Le capitaine tubizien ne fait pas que tenir la boutique : il marque des buts importants.

À 31 ans, Naïm Aarab retrouve une seconde jeunesse. Incontestable patron de la défense, il marque aussi des buts importants, comme celui qui a permis à son équipe de prendre l’avance face à Dessel.

"Cela fait plusieurs fois que le coach me dit où me placer et d’y mettre toute ma conviction. Et cela marche. Je pense qu’il s’agit de ma 3e réalisation. Chaque saison, j’ambitionne d’en marquer cinq à six. Je suis donc dans les temps. Mais le maintien du club reste le plus important."

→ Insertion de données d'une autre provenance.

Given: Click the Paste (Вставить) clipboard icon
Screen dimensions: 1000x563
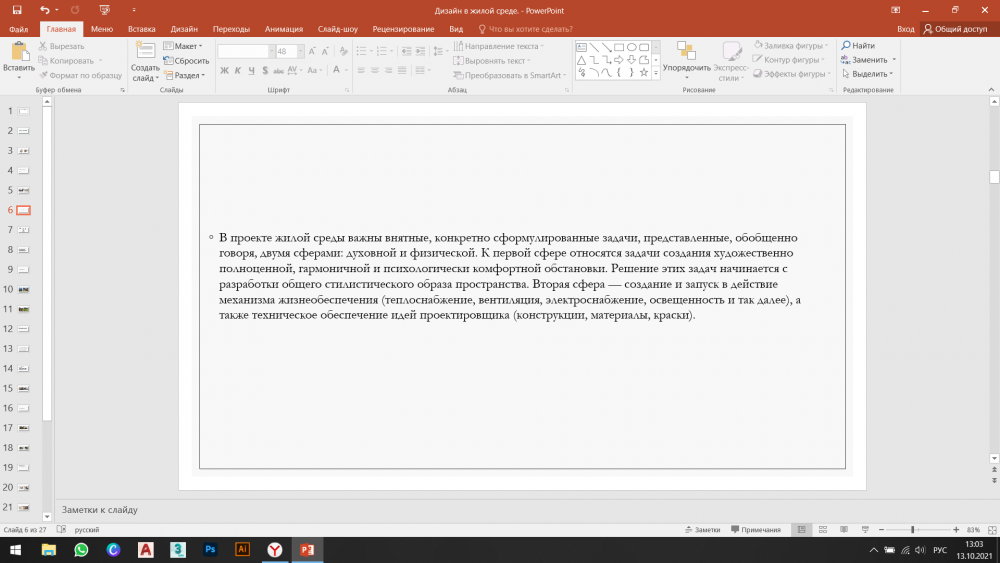Looking at the screenshot, I should tap(18, 54).
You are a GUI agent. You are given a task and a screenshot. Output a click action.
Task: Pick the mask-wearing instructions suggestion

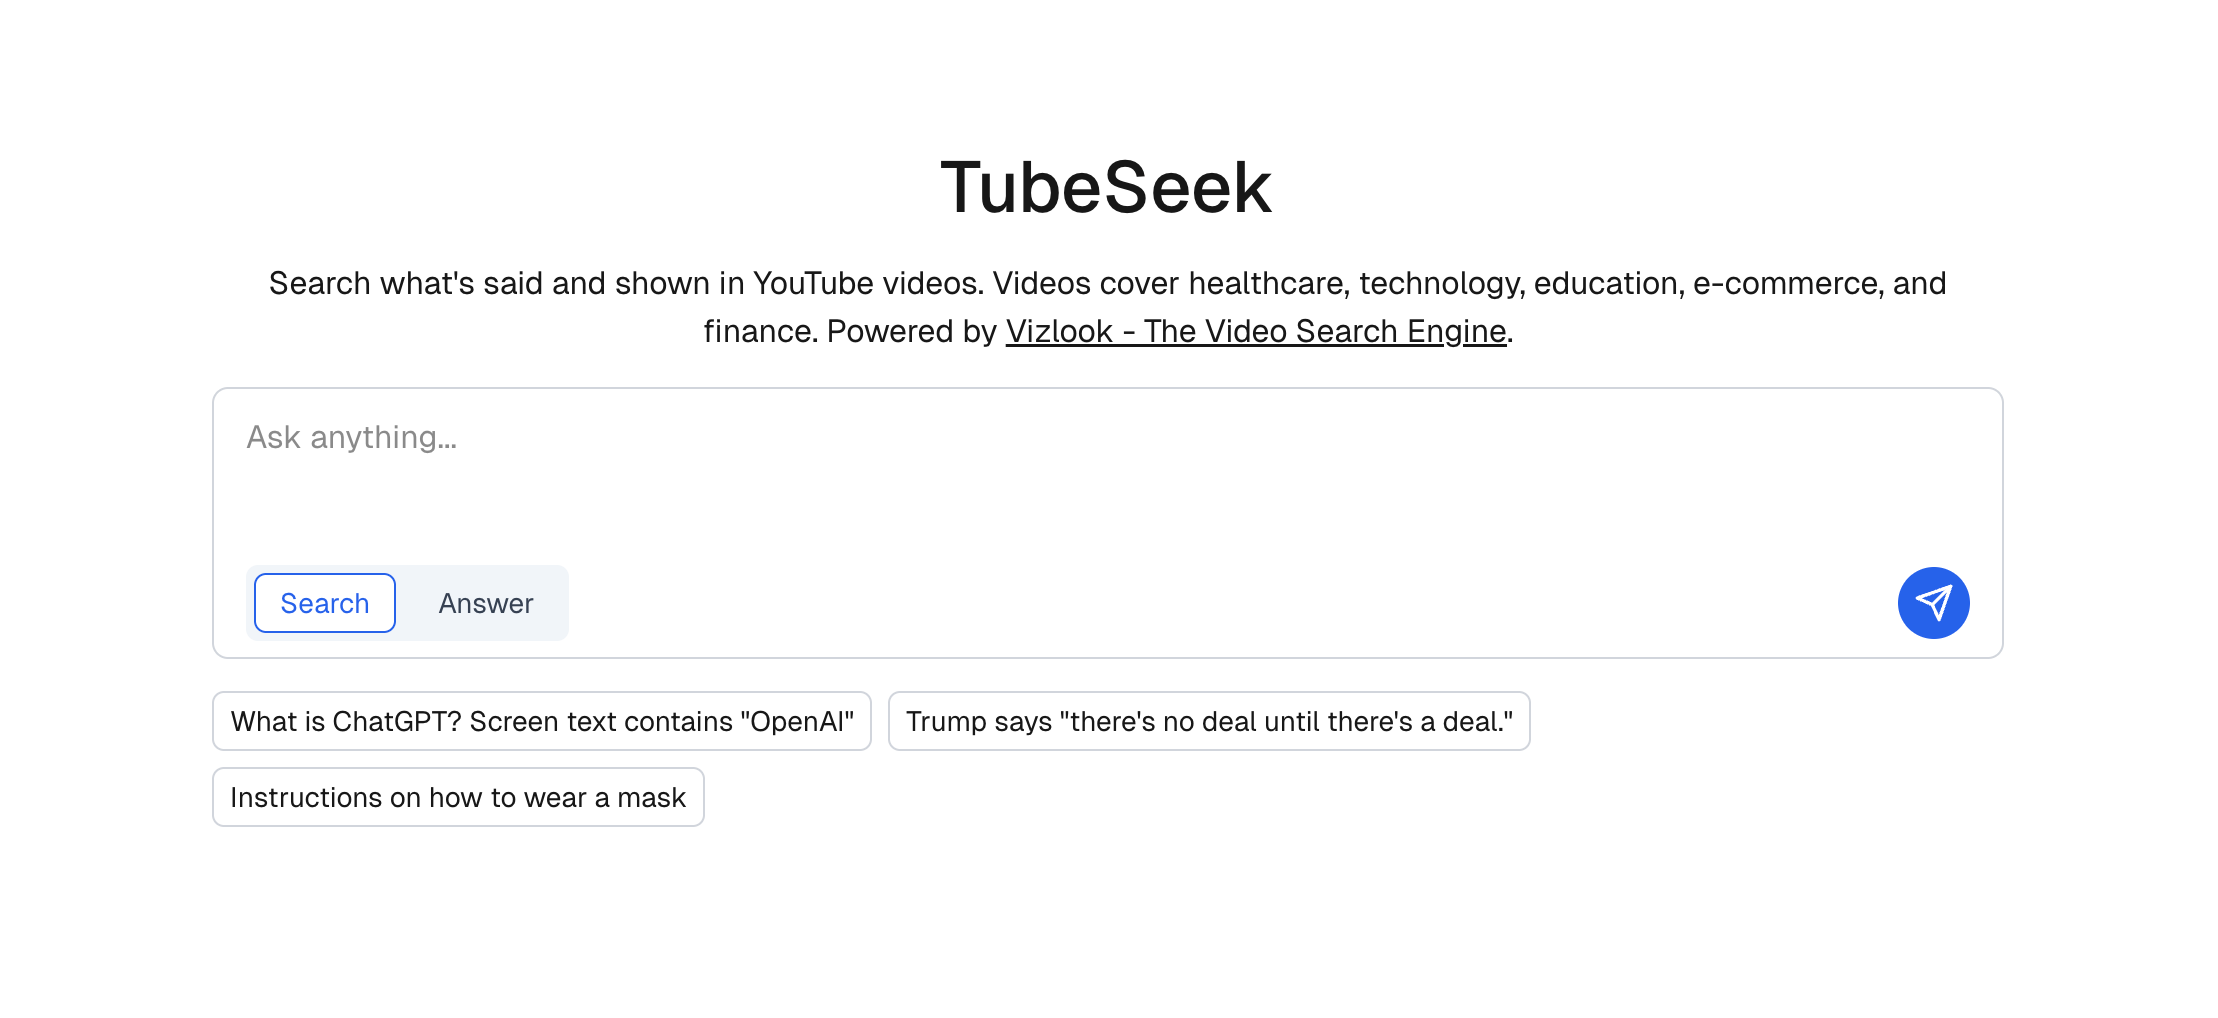[457, 796]
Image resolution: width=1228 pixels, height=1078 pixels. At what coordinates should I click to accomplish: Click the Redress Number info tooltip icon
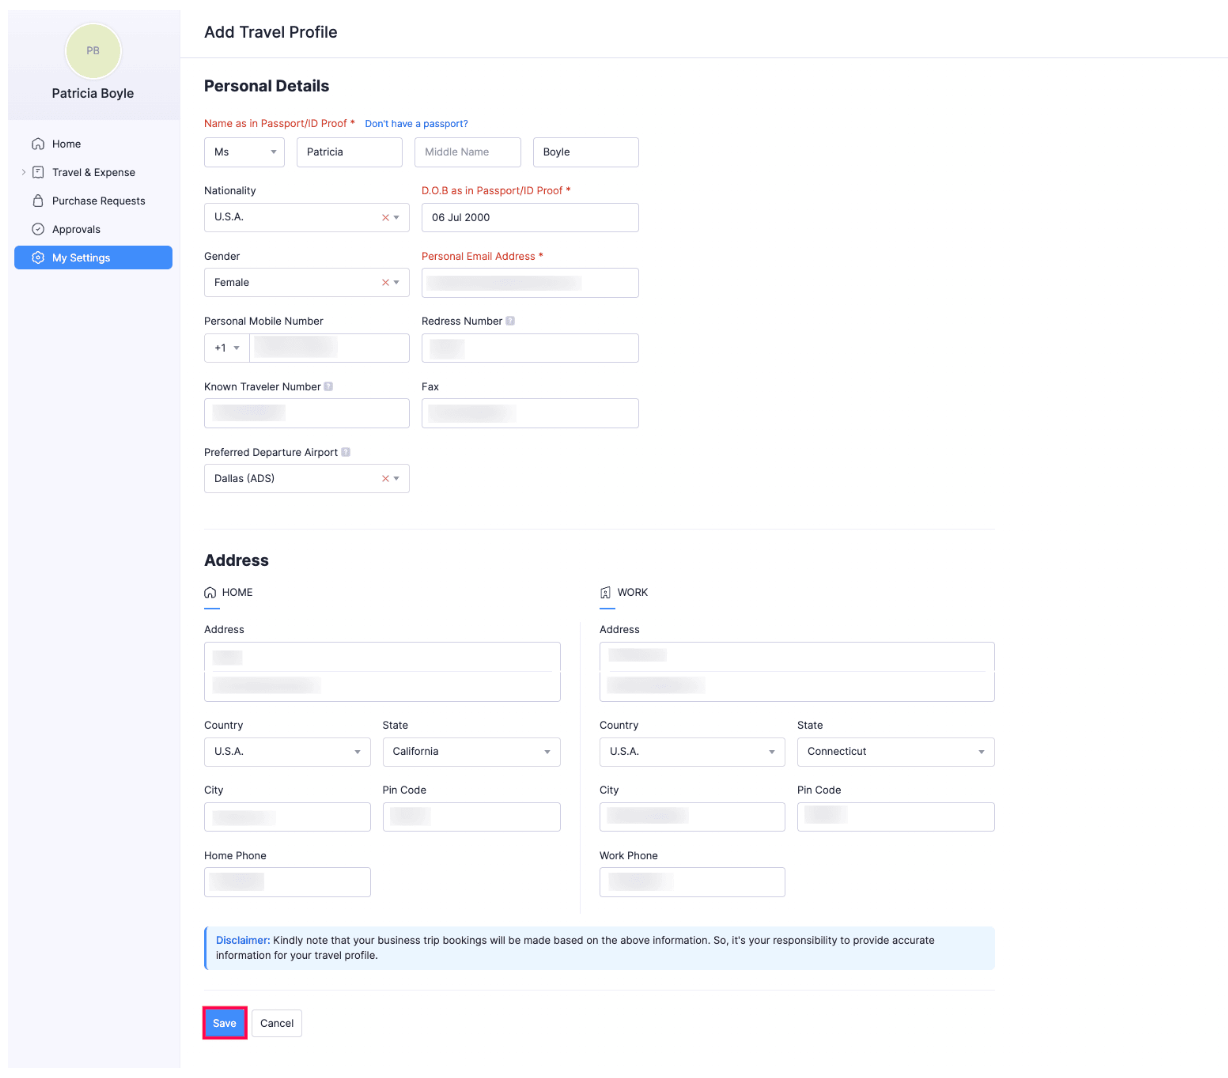(x=511, y=320)
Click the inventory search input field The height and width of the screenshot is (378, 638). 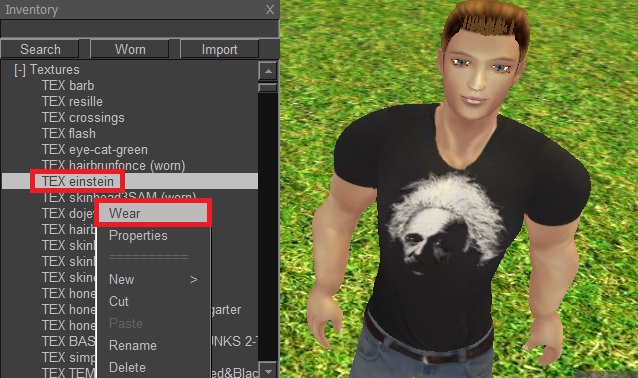140,28
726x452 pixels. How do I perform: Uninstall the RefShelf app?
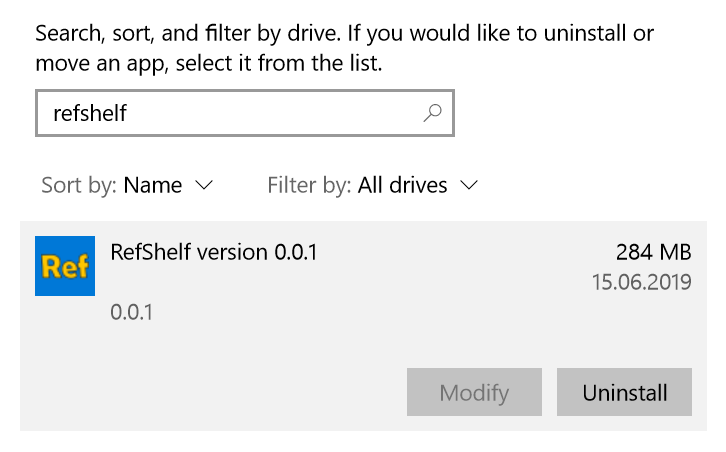click(x=624, y=392)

Face à Dessel, les Tubiziens ont engrangé leur 3e succès de rang. "Et on a été le chercher, car en 2e période, nous avons souffert. Mais nous avons su bien gérer nos temps faibles. Nous voulions tellement confirmer nos 2 succès précédents."

Si ces trois points font du bien au moral des Tubiziens, il est bon de rappeler que bon nombre de leurs adversaires directs ont aussi gagné ce week-end. "C’est dire si cette victoire était nécessaire et cela veut aussi dire que nous ne sommes encore nulle part."

En tout cas, le groupe semble avoir appris de ses erreurs du premier tour. "Sylvain De Weerdt a mis un noyau en place en début de saison, avec beaucoup de jeunes et des joueurs revanchards. Mais il lui a manqué du temps pour le rendre complètement performant. Laurent Demol a d’abord ramené du calme et apporte désormais sa touche. Les résultats suivent."

Après une expérience au Maroc, l’ancien joueur du Sporting de Charleroi et de Saint-Trond notamment, est heureux d’être revenu en Belgique. "J’ai eu des contacts avec Deinze et le RWDM, mais ça ne s’est pas fait. Mes gamins évoluant en jeunes ici, j’avais proposé mes services à Sylvain De Weerdt, qui a d’abord hésité, car son noyau était quantitativement trop important. Il a finalement changé d’avis. Ici, le contexte te pousse à donner le maximum."